| Work required |
Hand back, word for word, the lines from the one containing "The image size is (680, 490)." to the end of the records, both included, and leave out pictures.

[[ Working data open ]]

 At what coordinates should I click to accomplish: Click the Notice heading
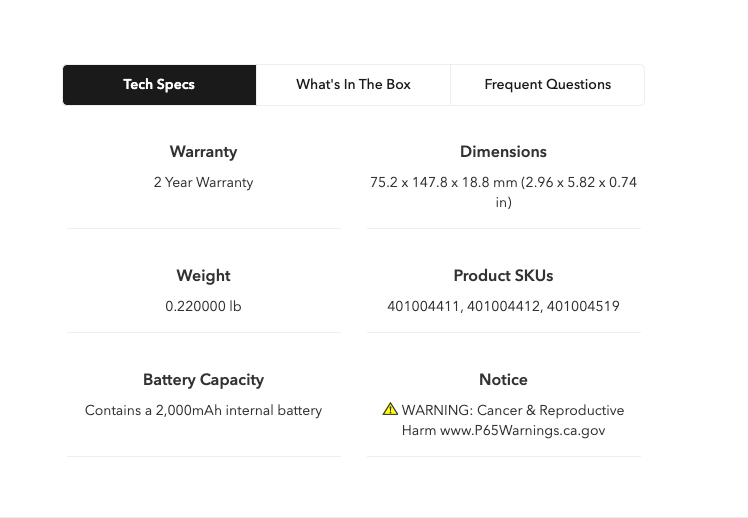[503, 380]
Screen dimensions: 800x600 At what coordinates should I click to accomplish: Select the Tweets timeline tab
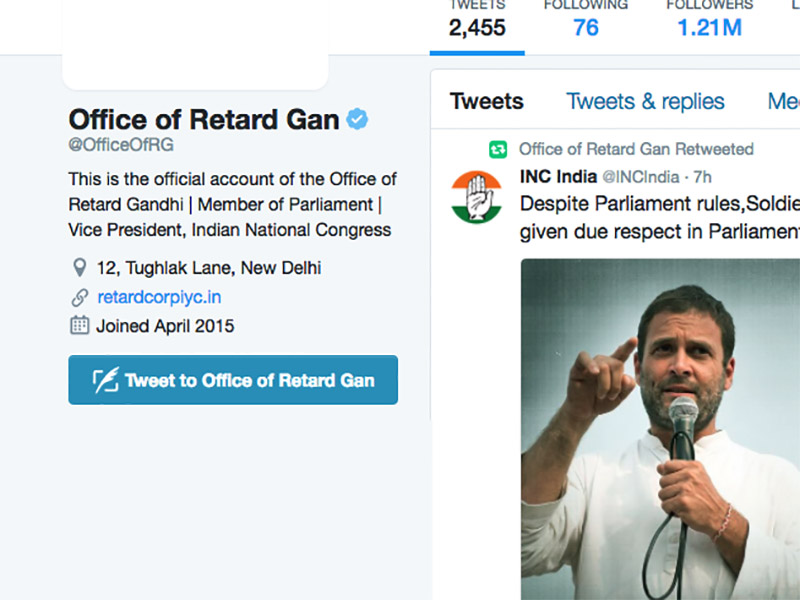pyautogui.click(x=487, y=101)
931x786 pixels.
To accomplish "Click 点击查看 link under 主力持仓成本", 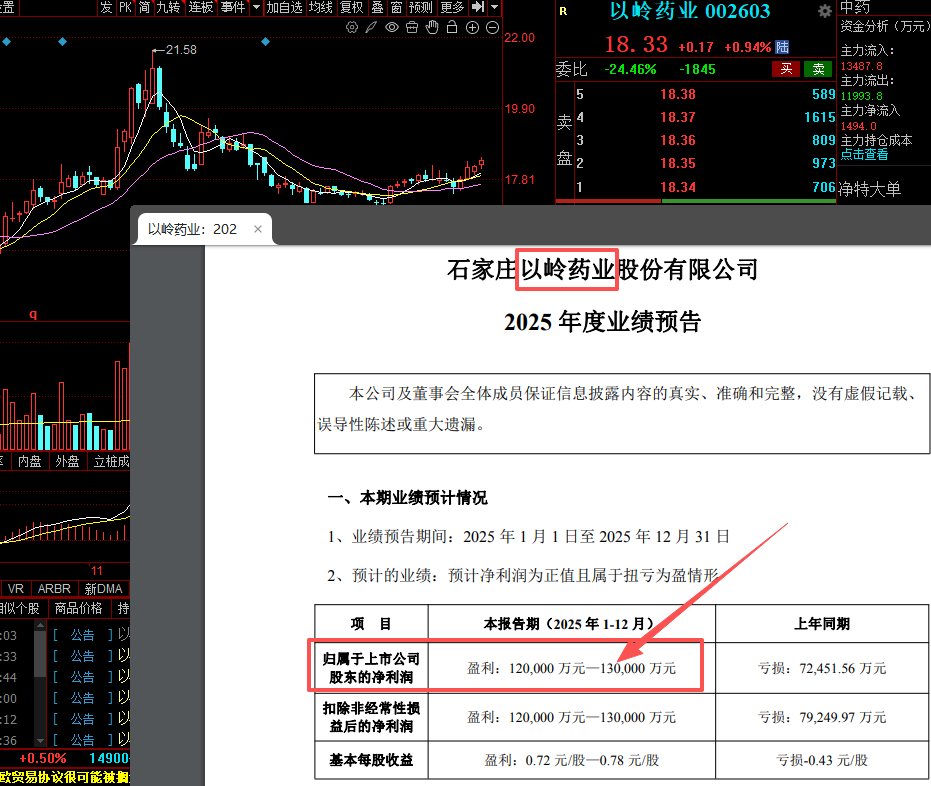I will [865, 154].
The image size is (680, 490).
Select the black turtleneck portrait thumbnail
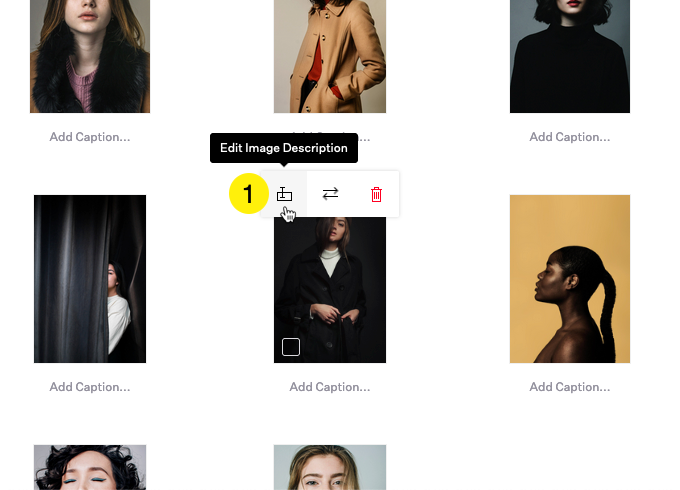[x=569, y=56]
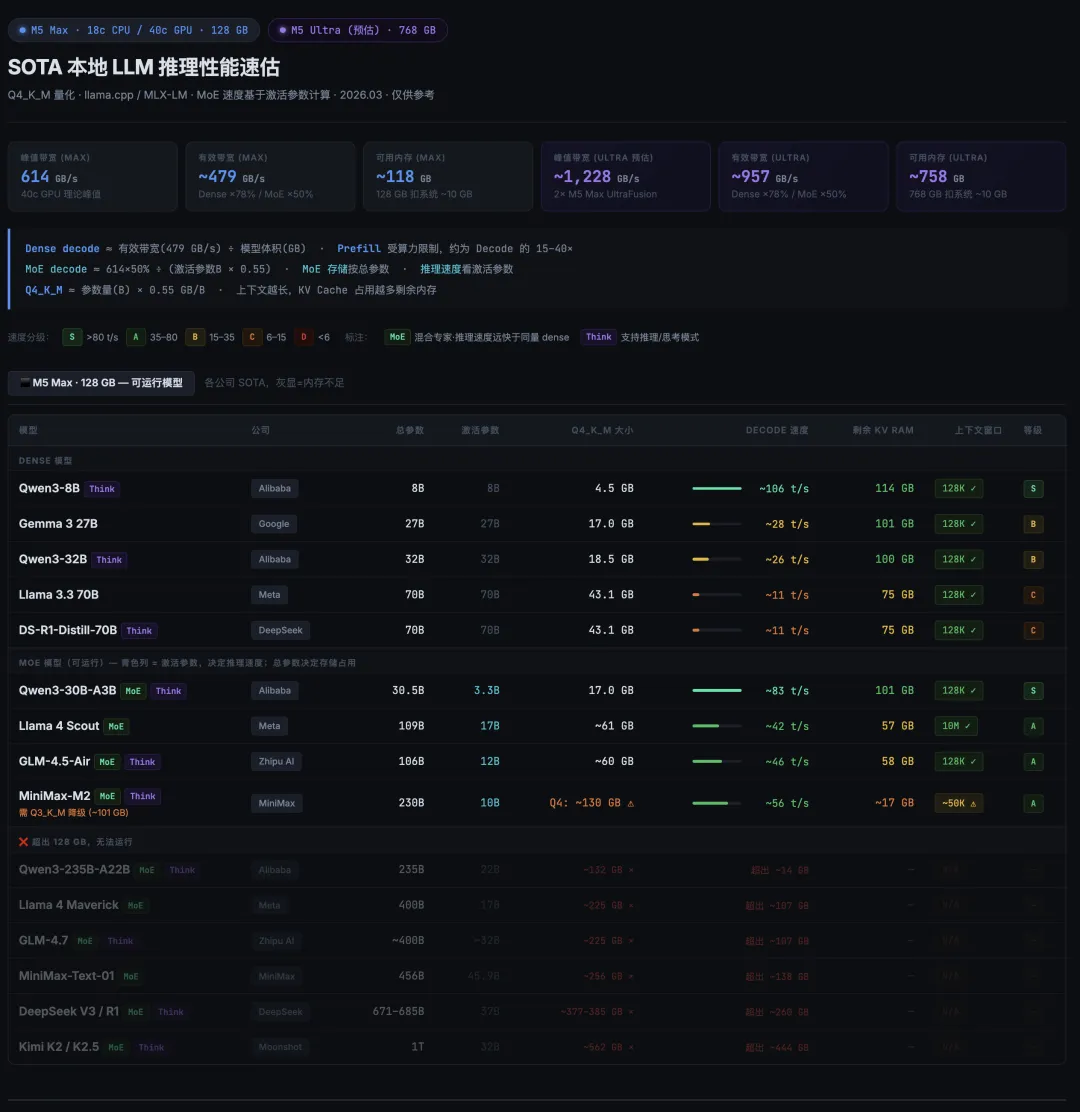The width and height of the screenshot is (1080, 1112).
Task: Open the 10M context selector for Llama 4 Scout
Action: [x=956, y=726]
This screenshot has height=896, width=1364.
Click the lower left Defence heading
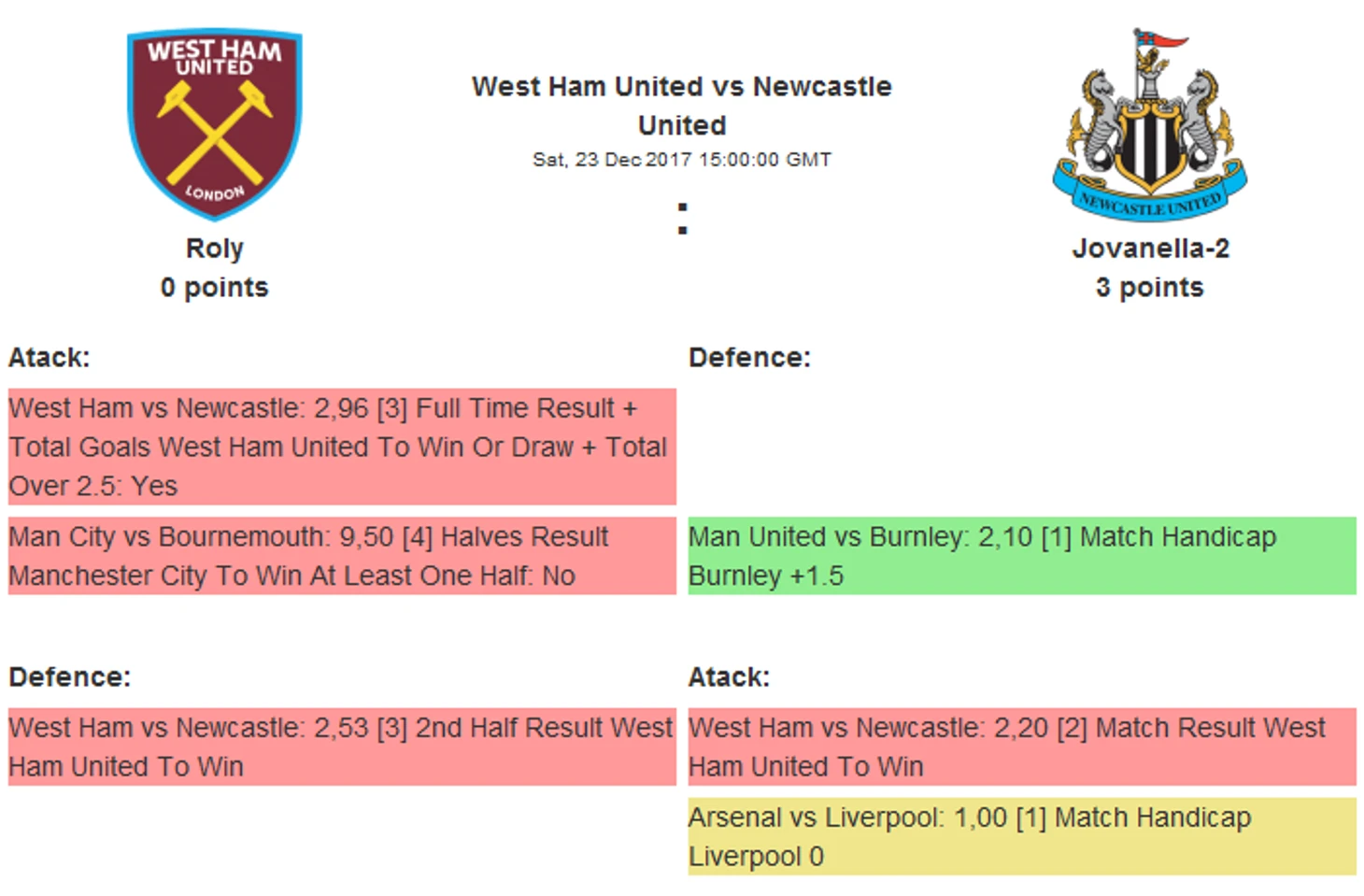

[[ Working data closed ]]

| Solution for this task |
The image size is (680, 490).
Select the black turtleneck portrait thumbnail
[x=569, y=56]
The width and height of the screenshot is (1080, 1112).
Task: Open the 10M context selector for Llama 4 Scout
Action: [x=956, y=726]
This screenshot has height=896, width=1364.
Click the lower left Defence heading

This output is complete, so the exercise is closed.